Development and validation of a predictive model for bleeding after peripheral vascular intervention: A report from the National Cardiovascular Data Registry Peripheral Vascular Interventions Registry
Abstract
Objectives
To develop a model to predict risk of in-hospital bleeding following endovascular peripheral vascular intervention.
Background
Peri-procedural bleeding is a common, potentially preventable complication of catheter-based peripheral vascular procedures and is associated with increased mortality. We used the National Cardiovascular Data Registry (NCDR) Peripheral Vascular Interventions (PVI) Registry to develop a novel risk-prediction model to identify patients who may derive the greatest benefit from application of strategies to prevent bleeding.
Methods
We examined all patients undergoing lower extremity PVI at 76 NCDR PVI hospitals from 2014 to 2017. Patients with acute limb ischemia (n = 1600) were excluded. Major bleeding was defined as overt bleeding with a hemoglobin (Hb) drop of ≥ 3 g/dl, any Hb decline of ≥ 4 g/dl, or a blood transfusion in patients with pre-procedure Hb ≥ 8 g/dl. Hierarchical multivariable logistic regression was used to develop a risk model to predict major bleeding. Model validation was performed using 1000 bootstrapped replicates of the population after sampling with replacement.
Results
Among 25,382 eligible patients, 1017 (4.0%) developed major bleeding. Predictors of bleeding included age, female sex, critical limb ischemia, non-femoral access, prior heart failure, and pre-procedure hemoglobin. The model demonstrated good discrimination (optimism corrected c-statistic = 0.67), calibration (corrected slope = 0.98, intercept of −0.04) and range of predicted risk (1%–18%).
Conclusions
Post-procedural PVI bleeding risk can be predicted based upon pre- and peri-procedural patient characteristics. Further studies are needed to determine whether this model can be utilized to improve procedural safety through developing and targeting bleeding avoidance strategies.
CONFLICT OF INTEREST
AC Salisbury: none. D Safley: None. HD Aronow: None. KF Kennedy: None. WS Jones: Research Grants from the Agency for Healthcare Research and Quality, AstraZeneca, American Heart Association, Bristol-Myers Squibb, Doris Duke Charitable Foundation, Merck, Patient-Centered Outcomes Research Institute. Honoraria/other from the American College of Physicians, Bayer, Bristol-Myers Squibb, Daiichi Sankyo, and Janssen Pharmaceuticals.

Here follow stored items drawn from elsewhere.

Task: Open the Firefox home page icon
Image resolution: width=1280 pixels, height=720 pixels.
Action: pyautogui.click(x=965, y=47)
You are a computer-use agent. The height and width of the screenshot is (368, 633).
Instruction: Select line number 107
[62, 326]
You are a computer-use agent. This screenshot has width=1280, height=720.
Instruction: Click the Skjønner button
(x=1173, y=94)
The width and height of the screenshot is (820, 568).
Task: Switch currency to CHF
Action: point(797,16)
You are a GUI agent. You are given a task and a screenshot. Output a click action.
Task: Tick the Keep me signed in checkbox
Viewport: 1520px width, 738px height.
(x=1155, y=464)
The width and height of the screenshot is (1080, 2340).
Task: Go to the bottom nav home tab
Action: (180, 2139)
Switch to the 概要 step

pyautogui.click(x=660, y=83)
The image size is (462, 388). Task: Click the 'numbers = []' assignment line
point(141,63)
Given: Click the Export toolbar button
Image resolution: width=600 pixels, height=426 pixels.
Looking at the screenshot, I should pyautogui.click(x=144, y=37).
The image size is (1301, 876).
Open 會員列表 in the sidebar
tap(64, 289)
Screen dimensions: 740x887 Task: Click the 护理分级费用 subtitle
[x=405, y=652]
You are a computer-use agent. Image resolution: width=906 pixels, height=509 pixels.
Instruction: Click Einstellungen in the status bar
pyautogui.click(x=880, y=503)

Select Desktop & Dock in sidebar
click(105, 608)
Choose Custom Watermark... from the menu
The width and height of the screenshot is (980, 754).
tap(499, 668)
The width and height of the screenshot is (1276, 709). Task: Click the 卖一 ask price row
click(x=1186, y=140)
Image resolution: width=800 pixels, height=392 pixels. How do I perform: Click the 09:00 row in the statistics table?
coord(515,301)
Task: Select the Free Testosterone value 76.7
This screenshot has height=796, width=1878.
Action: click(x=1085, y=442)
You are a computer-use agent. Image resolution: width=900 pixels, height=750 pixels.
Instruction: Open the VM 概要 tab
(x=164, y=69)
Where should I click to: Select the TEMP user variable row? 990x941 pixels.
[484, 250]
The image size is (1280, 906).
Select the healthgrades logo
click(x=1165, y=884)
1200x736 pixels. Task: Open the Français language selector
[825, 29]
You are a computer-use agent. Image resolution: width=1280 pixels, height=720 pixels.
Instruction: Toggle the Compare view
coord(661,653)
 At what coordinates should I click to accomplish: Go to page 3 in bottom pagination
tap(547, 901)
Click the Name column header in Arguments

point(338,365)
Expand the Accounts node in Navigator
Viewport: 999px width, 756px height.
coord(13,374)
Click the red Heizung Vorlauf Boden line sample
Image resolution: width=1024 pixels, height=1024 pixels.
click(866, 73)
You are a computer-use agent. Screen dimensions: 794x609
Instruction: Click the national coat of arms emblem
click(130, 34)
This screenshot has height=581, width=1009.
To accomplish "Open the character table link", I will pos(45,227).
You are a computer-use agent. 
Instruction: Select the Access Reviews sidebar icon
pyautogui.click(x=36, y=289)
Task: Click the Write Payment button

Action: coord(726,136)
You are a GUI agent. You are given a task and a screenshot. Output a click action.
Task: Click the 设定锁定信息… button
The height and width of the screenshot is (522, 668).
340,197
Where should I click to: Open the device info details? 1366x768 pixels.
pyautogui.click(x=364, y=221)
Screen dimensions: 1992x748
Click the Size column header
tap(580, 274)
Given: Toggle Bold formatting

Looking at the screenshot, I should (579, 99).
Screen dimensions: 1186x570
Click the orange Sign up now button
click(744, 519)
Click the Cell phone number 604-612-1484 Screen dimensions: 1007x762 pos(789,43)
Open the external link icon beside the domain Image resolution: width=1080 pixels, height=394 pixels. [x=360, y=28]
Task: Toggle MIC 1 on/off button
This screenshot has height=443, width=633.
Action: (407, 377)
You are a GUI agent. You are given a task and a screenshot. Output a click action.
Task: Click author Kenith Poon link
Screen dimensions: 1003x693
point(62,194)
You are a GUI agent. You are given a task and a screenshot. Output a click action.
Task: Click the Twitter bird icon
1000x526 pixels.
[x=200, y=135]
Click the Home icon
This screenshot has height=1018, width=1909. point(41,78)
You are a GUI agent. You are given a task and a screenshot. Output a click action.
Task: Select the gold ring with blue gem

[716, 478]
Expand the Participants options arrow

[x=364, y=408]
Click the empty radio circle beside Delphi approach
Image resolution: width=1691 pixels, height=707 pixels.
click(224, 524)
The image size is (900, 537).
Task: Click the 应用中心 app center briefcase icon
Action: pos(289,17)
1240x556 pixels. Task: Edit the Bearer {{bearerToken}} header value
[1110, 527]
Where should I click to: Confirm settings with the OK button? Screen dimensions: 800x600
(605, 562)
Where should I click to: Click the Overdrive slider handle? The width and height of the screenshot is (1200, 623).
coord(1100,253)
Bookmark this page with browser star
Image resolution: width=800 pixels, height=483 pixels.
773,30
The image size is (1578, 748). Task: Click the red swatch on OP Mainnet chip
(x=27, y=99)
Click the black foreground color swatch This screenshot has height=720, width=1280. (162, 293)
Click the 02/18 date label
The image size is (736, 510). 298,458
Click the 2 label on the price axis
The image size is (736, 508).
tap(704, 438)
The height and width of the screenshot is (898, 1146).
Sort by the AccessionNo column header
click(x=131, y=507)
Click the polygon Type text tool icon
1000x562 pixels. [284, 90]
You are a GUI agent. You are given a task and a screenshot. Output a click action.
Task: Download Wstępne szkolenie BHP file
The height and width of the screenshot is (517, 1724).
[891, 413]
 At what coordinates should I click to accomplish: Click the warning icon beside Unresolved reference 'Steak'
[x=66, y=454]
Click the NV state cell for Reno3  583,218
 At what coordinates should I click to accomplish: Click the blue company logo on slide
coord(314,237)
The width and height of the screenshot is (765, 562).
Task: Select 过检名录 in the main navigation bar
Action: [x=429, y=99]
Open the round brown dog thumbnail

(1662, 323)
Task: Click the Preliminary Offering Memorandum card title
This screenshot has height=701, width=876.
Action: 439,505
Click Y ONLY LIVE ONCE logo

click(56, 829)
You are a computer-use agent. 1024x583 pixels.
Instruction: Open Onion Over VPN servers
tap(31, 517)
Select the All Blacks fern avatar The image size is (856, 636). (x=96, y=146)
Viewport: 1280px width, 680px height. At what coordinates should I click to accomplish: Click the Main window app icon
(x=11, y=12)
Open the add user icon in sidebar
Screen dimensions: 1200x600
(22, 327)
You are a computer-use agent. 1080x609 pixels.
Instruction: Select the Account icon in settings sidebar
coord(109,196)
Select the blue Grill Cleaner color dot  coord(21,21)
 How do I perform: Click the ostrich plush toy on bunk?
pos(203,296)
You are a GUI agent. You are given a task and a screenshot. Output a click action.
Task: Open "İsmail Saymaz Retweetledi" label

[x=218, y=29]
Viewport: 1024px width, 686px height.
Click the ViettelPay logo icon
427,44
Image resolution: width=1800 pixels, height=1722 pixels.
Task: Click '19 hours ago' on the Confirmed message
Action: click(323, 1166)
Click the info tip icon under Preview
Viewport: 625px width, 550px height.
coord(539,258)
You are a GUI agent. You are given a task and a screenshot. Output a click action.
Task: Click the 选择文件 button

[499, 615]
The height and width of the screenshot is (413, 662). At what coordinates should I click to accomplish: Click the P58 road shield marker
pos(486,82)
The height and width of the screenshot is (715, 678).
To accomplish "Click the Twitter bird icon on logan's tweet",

DN Feldman: None. E Secemsky: Research grants from NIH/NHLBI K23HL150290, Harvard Medical School's Shore Faculty Development Award, AstraZeneca, BD, Boston Scientific, Cook, CSI, Medtronic, Philips. He discloses consulting or speaking fees from Abbott, Bayer, BD, Boston Scientific, Cook, CSI, Inari, Janssen, Medtronic, Philips, and Venture Medical. TT Tsai: None. RR Attaran: None. JA Spertus: Related to this research, Dr. Spertus is the PI of a Data Analytic Center supported by the American College of Cardiology Foundation. Unrelated to this work, he discloses consulting services on the use of patient-reported outcomes for Amgen, Bayer, Myokardia, Merck, and Novartis. He also receives consulting fees for health services research from AstraZeneca, serves on a Scientific Advisory Board for United Healthcare and on the Board of Directors for Blue Cross Blue Shield of Kansas City. He owns the copyrights to the SAQ, KCCQ and PAQ and has an equity interest in Health Outcomes Sciences.
Open Research
DATA AVAILABILITY STATEMENT
Research data are not shared.